=== Reading passage ===
Monday, February 20, 2012
Chronicle review; so much more than a "superhero" film
We often see a trailer and make an assumption as to what the rest of the movie will be about. I have this conversation with my movie friends all the time; a trailer totally misses the point of a movie in hopes of selling tickets. Or, it's a good thing the trailer didn't give away everything. That's the case with Chronicle. A trailer that sold us on a "superhero" film could not be further from the truth. It is so much more, let's go.
What I liked about the film:
Max Landis has turned in a wonderful script. It is a found footage film, reminiscent of Cloverfield and The Blair Witch Project before it. It follows three high school students as they gain telekinetic powers. Landis crafted a character study into three very different characters, dealing with all kinds of issues. The story arc is terrific, it's cut tight and there is no fluff in the movie at all. The dialogue was believable and relatable.
Josh Trank's first feature film! If you've seen the film, you'll understand how spectacular that feat is. I've mentioned that the movie is definitely a character study, but trust me, there's plenty of great action. When reviewing The Artist, I mentioned how much harder it must have been to direct a silent film, as apposed to your average movie. I think the same goes for Trank and his found footage style. As an audience, we need to believe the characters are doing most of the videotaping. So he's limited as far as the tools at hand. It sounds like he's getting a lot of attention after this movie and should have no problem getting work!
===
### Task
Write what comes next in the Chronicle movie review, picking up after its final sentence. The entries that follow are separate material and are not part of the review.
=== Information provided ===
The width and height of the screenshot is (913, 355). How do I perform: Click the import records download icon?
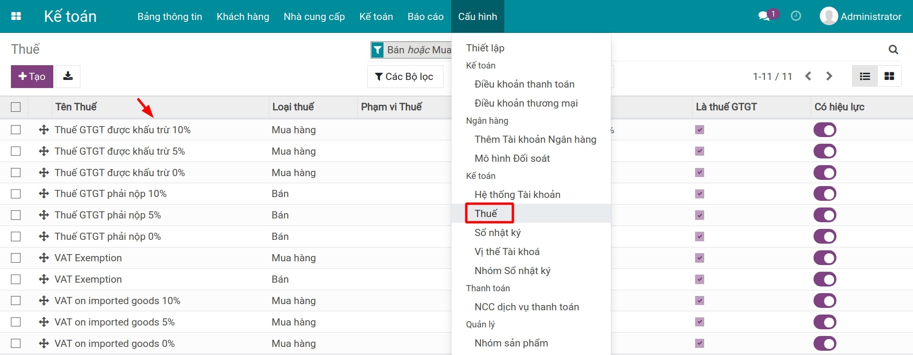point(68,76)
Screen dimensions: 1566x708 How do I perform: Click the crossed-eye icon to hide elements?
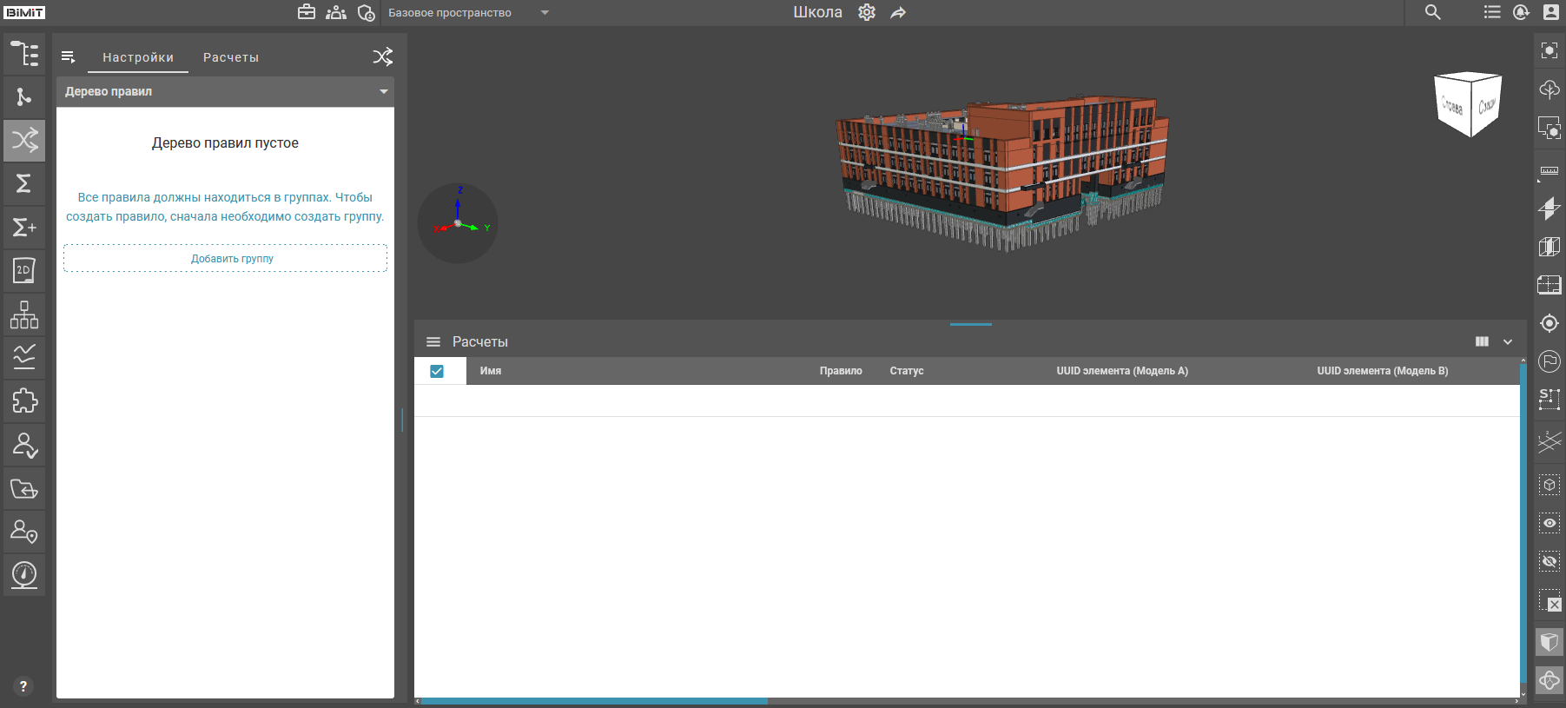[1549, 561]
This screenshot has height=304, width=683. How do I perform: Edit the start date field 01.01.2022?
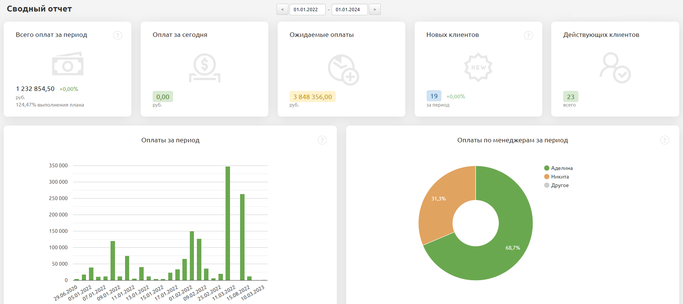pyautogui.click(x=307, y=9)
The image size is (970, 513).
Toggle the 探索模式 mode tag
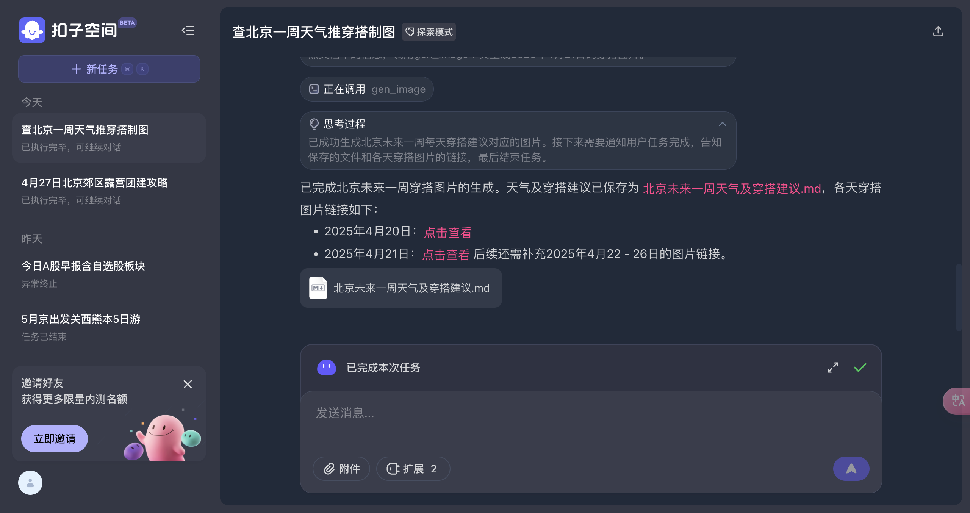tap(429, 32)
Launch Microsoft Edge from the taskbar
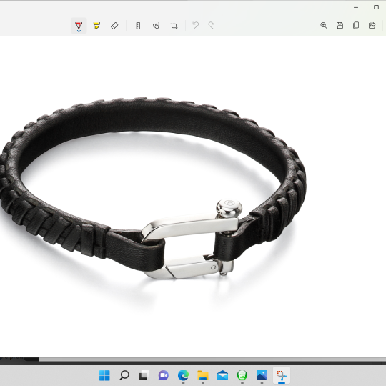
===
### Output below
Michael B. Jordan plays the popular kid that wouldn't normally be friends with the other two. He has the smallest character arc, but does a nice job bringing charisma to the role. Alex Russell plays one of the friends, an average Joe who definitely cares about his image. Russell's character is cousins with the Dane DeHaan character. DeHaan is no doubt the star of the show. He has the biggest character arc in the film. The first person footage is mostly shot by DeHaan's character. His character is abused by his alcoholic father (played by veteran Michael Kelly), his mother is dying of cancer, and he is a nobody in school. There is one scene involving a spider that summarizes DeHaan's character. He acts with his eyes alone and is fantastic. DeHaan starts to videotape everything, almost as if it's therapy. This is an important point; it more than justifies the found footage technique used throughout the film.
What I didn't like about the film:
Mark Steven Johnson and Brett Ratner get huge budgets and turn in crap like Ghost Rider and X-Men: The Last Stand respectively. Hollywood needs more directors like Trank and Christopher Nolan, who are willing to take a risk on original material like Chronicle and Inception, RESPECTIVELY.